BEGIN MATERIALS PROVIDED

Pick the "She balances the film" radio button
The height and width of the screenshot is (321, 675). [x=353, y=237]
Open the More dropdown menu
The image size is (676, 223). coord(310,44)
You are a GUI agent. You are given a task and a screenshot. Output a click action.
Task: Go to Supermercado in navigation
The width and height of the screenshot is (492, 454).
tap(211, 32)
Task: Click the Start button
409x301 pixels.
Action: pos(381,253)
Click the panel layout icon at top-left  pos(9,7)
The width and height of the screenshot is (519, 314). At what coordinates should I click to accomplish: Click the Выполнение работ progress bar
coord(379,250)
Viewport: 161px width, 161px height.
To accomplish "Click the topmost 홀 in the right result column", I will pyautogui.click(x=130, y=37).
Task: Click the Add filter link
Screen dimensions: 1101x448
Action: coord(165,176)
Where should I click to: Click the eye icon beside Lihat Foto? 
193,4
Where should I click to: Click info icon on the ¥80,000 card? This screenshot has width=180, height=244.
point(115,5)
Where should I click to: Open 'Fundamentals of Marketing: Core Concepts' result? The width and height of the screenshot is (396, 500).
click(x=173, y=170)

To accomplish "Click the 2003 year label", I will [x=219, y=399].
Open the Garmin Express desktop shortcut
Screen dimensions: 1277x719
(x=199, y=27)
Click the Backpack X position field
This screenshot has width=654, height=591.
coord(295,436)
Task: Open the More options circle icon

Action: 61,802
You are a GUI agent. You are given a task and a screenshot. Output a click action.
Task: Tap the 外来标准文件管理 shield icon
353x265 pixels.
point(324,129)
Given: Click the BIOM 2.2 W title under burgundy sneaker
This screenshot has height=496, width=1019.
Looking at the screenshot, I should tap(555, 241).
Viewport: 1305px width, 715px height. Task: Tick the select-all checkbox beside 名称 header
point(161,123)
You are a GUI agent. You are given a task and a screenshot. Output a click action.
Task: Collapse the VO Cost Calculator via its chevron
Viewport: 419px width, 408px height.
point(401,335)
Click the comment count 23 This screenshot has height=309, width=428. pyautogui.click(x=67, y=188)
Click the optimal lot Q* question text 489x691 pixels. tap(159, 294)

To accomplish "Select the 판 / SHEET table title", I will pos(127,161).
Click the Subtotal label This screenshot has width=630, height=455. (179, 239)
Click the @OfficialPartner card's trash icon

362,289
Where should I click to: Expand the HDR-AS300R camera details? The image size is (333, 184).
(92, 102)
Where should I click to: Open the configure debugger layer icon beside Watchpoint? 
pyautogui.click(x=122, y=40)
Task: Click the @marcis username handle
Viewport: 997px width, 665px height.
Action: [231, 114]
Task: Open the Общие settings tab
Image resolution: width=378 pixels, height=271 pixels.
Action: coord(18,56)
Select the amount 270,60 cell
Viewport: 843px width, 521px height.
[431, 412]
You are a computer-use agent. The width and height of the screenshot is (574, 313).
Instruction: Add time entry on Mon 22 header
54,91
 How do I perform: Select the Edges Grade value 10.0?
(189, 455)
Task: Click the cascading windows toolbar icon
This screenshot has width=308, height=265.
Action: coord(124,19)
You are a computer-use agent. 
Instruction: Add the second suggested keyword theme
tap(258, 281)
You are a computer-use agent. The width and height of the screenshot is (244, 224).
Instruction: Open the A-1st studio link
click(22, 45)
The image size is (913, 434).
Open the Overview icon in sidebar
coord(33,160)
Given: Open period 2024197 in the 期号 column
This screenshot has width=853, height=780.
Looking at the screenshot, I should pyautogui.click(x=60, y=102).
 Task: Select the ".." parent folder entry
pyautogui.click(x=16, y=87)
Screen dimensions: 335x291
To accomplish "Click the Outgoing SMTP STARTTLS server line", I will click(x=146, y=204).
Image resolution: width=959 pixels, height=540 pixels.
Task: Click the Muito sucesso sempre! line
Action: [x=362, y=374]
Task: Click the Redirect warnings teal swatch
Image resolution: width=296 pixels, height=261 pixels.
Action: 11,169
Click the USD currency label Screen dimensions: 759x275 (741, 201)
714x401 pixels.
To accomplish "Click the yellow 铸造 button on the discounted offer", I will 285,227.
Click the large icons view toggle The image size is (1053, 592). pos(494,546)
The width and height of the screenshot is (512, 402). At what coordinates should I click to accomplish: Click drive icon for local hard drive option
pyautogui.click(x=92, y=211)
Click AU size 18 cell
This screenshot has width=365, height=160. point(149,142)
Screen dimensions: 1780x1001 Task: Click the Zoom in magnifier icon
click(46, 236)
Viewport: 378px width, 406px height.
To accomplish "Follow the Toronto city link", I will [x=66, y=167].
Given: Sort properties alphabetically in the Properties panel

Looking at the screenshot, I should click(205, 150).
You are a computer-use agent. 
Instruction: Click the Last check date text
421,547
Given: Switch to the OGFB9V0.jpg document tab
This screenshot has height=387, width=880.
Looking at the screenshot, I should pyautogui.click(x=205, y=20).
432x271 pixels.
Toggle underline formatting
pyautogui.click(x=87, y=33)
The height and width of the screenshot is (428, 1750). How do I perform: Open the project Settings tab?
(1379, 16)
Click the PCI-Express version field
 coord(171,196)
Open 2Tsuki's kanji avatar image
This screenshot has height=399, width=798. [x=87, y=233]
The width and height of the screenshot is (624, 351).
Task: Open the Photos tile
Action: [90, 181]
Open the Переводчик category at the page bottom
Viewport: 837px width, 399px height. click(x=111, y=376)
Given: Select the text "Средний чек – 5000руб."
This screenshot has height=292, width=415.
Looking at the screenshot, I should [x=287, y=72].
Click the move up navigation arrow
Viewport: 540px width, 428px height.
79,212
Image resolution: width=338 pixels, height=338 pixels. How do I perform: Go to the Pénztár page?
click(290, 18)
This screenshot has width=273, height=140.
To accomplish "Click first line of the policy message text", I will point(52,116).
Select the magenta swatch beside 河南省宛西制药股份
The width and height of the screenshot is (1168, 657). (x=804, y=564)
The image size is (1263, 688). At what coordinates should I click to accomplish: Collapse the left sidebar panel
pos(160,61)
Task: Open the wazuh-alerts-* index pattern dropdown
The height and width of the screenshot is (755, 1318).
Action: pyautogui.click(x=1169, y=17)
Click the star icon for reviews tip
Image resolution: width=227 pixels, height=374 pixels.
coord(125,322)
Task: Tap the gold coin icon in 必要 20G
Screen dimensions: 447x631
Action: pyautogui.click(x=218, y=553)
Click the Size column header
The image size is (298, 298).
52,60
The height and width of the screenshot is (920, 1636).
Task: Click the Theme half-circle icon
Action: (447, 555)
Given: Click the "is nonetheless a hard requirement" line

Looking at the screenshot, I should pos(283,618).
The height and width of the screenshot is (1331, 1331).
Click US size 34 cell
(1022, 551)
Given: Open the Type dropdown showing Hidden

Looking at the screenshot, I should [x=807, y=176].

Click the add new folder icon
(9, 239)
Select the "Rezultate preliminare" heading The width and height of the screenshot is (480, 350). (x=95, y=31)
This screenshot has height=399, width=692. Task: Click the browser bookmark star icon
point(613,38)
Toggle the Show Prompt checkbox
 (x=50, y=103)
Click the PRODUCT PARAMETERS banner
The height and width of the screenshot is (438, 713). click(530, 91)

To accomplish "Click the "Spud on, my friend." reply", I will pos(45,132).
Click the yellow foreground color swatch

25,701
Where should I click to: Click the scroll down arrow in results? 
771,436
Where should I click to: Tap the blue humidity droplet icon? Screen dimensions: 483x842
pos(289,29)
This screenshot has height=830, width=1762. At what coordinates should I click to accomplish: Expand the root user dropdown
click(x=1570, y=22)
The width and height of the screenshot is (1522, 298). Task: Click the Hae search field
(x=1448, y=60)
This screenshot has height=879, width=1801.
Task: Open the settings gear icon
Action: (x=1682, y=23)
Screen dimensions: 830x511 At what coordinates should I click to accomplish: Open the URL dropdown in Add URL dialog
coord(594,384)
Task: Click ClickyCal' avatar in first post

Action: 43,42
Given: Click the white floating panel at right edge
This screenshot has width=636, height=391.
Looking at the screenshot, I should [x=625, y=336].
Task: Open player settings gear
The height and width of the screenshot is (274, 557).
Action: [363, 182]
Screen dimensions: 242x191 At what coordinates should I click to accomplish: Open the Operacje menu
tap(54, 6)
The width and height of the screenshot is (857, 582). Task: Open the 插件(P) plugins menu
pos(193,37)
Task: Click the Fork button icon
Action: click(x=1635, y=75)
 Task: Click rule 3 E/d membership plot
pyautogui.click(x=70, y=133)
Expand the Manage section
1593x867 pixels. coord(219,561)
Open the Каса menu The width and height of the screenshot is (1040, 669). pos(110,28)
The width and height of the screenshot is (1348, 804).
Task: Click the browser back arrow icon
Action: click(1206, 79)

END MATERIALS PROVIDED

> **WRITTEN TASK**:
Output as a JSON list of strings, one string per line, every line of the items from the line containing "is (244, 224)." up to and including the line containing "pyautogui.click(x=92, y=211)", leaving out blank lines.

> **WRITTEN ANSWER**:
[
  "You are a computer-use agent. The width and height of the screenshot is (244, 224).",
  "Instruction: Open the A-1st studio link",
  "click(22, 45)",
  "The image size is (913, 434).",
  "Open the Overview icon in sidebar",
  "coord(33,160)",
  "Given: Open period 2024197 in the 期号 column",
  "This screenshot has width=853, height=780.",
  "Looking at the screenshot, I should pyautogui.click(x=60, y=102).",
  " Task: Select the \"..\" parent folder entry",
  "pyautogui.click(x=16, y=87)",
  "Screen dimensions: 335x291",
  "To accomplish \"Click the Outgoing SMTP STARTTLS server line\", I will click(x=146, y=204).",
  "Image resolution: width=959 pixels, height=540 pixels.",
  "Task: Click the Muito sucesso sempre! line",
  "Action: [x=362, y=374]",
  "Task: Click the Redirect warnings teal swatch",
  "Image resolution: width=296 pixels, height=261 pixels.",
  "Action: 11,169",
  "Click the USD currency label Screen dimensions: 759x275 (741, 201)",
  "714x401 pixels.",
  "To accomplish \"Click the yellow 铸造 button on the discounted offer\", I will 285,227.",
  "Click the large icons view toggle The image size is (1053, 592). pos(494,546)",
  "The width and height of the screenshot is (512, 402). At what coordinates should I click to accomplish: Click drive icon for local hard drive option",
  "pyautogui.click(x=92, y=211)"
]